Le détachement interarmées, composé d’environ 620 hommes, se divisait en plusieurs composantes, certaines purement nationales, d’autres internationales :
l’état-major international de l’APRONUC. Le commandant en second de la composante militaire était un général français.
le commandement des éléments français (COMELEF)
l’unité aérienne, équipée de 3 avions de transport Transall et de 6 hélicoptères Puma
les observateurs militaires (United Nations Military Observers - UNMO)
la compagnie de génie de Seam Reap et le détachement de génie de Sisophon
la compagnie internationale de police militaire (Military Police Company - MP Coy)
Un bataillon d’infanterie d’environ 850 hommes était chargé d’assurer la présence de l’ONU dans le sud du pays, d’acheminer les combattants adverses de leurs zones de regroupement vers des zones de cantonnements aménagées à et effet. Les militaires français ont ensuite désarmé les combattants et surveillé le bon déroulement des élections.

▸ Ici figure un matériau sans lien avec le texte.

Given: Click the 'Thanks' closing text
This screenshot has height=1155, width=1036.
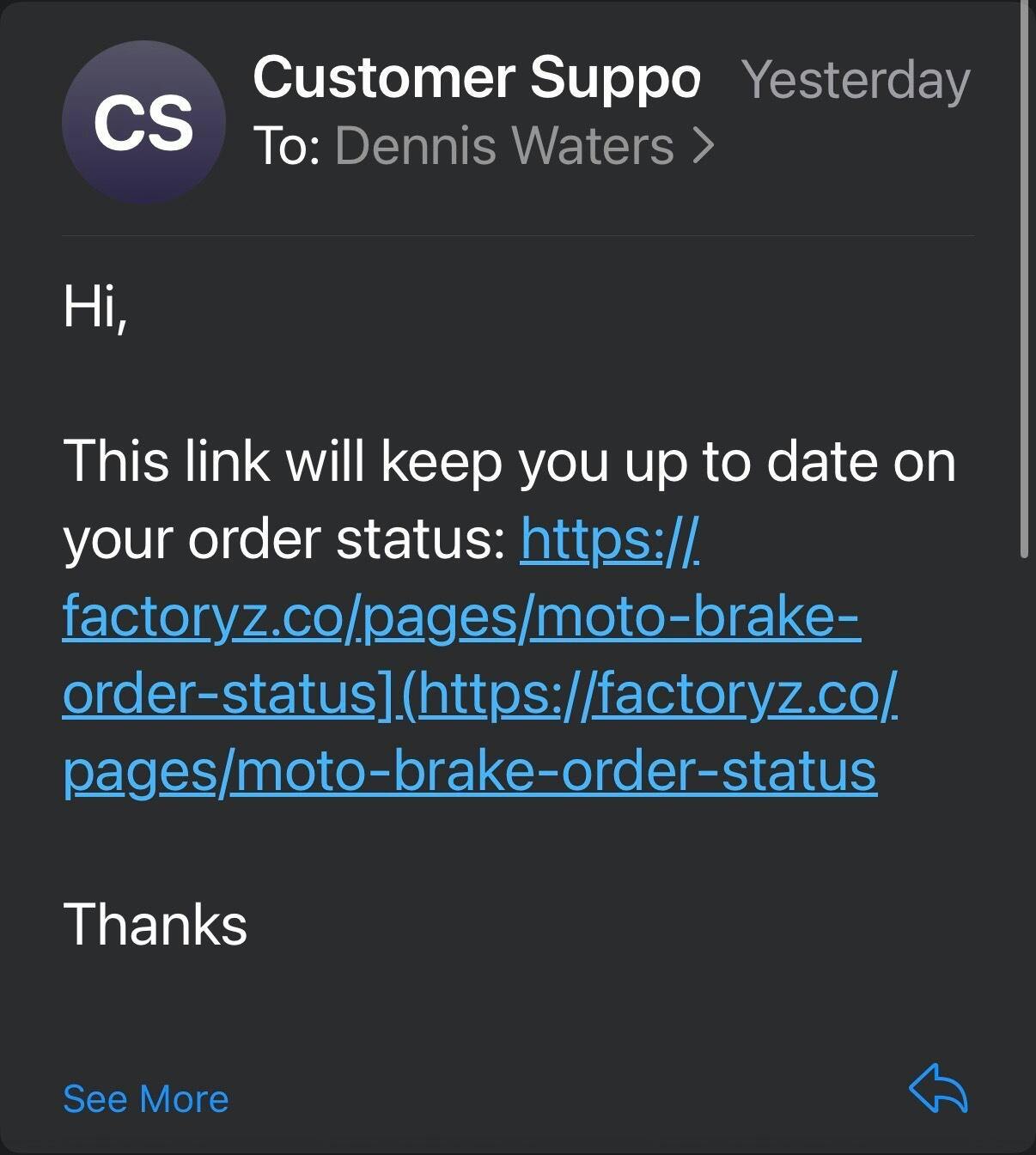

Le bataillon se composant d’un état-major, d’une compagnie de commandement, d’appui et des services (CCAS) et de 45 compagnies d’infanterie.
Le contingent français a quitté le Cambodge en novembre 1993 suite à l’expiration du mandat de l’APRONUC.

Les militaires français du détachement interarmées étaient desservis par le bureau postal militaire 211 de Phnom Penbh, ceux du bataillon d’infanterie par le B.P.M. 212 de Sihanoukville. Ils disposaient de la franchise militaire pour les correspondances ordinaires de moins de 10 grammes.